La décontamination (après)

Dès que vous le pouvez, déshabillez-vous. (Prévoyez un rechange dans un sac à dos, bien emballé dans un ou deux sacs-poubelle pour éviter la contamination).

Pour se nettoyer, il y a un ordre à respecter :

  1. Séchage à l’air : D’abord, en extérieur, éventez-vous ou mettez-vous devant un ventilateur (ou une sortie de clim) pendant quelques minutes, avant de vous nettoyer. Les particules collent à tout ce qui est humide.
  2. Essuyage à sec : Toujours devant cette ventilation, passez un linge sec ou de l’essuie-tout sur votre peau. Tamponnez sans trop étaler, en allant du corps vers les extrémités, jusqu’à être sec.
  3. La douche : Une fois sec, lavez-vous à l’eau froide ou tiède (pas trop) et au savon. Surtout, PAS D’EAU CHAUDE. L’eau chaude peut faire fondre et revaporiser les oléorésines qui contiennent les composés irritants. La vapeur va les faire remonter vers vos yeux, dans vos poumons, et en mettre partout dans votre douche et votre salle de bain. C’est une vraie merde après, croyez-moi.

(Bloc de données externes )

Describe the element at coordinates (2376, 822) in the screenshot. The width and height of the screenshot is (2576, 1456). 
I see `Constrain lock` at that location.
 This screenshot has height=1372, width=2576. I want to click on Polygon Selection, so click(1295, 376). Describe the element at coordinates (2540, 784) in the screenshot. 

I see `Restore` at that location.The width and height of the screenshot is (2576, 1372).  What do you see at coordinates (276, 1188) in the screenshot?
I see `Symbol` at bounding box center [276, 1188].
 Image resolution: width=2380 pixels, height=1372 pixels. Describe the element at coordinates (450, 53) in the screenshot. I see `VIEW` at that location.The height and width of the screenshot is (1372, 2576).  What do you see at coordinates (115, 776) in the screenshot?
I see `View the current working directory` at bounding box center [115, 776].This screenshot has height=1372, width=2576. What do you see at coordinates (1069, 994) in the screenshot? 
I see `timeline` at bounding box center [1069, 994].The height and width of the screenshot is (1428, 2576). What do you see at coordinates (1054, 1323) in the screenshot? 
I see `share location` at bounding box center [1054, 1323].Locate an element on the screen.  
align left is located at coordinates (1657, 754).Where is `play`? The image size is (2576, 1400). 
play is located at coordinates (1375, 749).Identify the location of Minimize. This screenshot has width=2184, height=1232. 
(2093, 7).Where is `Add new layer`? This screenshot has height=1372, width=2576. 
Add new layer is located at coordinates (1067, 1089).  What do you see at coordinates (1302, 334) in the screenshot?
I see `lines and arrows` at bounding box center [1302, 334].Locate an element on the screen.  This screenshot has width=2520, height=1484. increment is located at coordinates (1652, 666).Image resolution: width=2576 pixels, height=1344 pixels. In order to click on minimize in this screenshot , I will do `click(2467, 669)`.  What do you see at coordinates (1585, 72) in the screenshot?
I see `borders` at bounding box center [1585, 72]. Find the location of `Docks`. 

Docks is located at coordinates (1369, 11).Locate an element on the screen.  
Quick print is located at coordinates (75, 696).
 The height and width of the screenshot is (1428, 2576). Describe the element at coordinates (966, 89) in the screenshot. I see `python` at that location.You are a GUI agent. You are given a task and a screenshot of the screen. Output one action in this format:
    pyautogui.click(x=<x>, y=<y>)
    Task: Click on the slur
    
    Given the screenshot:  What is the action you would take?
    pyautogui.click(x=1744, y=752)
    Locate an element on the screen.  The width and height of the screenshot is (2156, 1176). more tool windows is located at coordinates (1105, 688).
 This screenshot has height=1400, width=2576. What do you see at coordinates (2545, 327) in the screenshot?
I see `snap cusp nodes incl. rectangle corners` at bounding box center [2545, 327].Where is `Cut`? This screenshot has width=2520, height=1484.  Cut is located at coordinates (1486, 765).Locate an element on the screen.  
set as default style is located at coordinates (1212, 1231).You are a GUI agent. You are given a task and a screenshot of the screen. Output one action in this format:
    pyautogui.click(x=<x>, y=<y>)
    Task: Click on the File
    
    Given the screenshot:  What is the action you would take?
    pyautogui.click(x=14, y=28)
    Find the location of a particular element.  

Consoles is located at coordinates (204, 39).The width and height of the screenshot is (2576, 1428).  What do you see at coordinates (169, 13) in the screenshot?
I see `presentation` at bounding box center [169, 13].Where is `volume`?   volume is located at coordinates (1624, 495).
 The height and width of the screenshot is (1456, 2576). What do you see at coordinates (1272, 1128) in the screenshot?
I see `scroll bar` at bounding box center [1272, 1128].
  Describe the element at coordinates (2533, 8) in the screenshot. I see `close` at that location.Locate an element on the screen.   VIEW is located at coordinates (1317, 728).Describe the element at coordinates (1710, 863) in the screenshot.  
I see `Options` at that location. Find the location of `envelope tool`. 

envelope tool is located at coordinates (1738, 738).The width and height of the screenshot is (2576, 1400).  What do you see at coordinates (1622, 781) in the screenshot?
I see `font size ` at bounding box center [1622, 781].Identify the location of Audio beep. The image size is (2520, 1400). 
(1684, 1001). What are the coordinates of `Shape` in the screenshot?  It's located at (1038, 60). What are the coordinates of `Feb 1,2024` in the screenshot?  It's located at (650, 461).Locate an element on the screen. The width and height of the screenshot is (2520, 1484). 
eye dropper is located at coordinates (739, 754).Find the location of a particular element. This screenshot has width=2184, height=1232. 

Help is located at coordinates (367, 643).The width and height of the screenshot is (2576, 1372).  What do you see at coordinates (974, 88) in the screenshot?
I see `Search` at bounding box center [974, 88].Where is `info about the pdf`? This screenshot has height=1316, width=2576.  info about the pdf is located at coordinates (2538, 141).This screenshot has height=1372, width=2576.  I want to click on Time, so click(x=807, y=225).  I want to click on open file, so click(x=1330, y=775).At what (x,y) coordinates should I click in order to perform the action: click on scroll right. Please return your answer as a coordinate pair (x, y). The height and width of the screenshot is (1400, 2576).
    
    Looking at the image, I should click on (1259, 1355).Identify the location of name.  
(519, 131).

Addendum : attention, la loi prévoit des peines pour quiconque porte une tenue visant à dissimuler son visage en public. Des exceptions existent pour motif légitime, cependant “me protéger du gaz en manif” n’est pas toujours retenu comme motif légitime parce que s’il y a gazage, il y a souvent également considération que vous faisiez des trucs qui rendent les flics pas trop jouasses.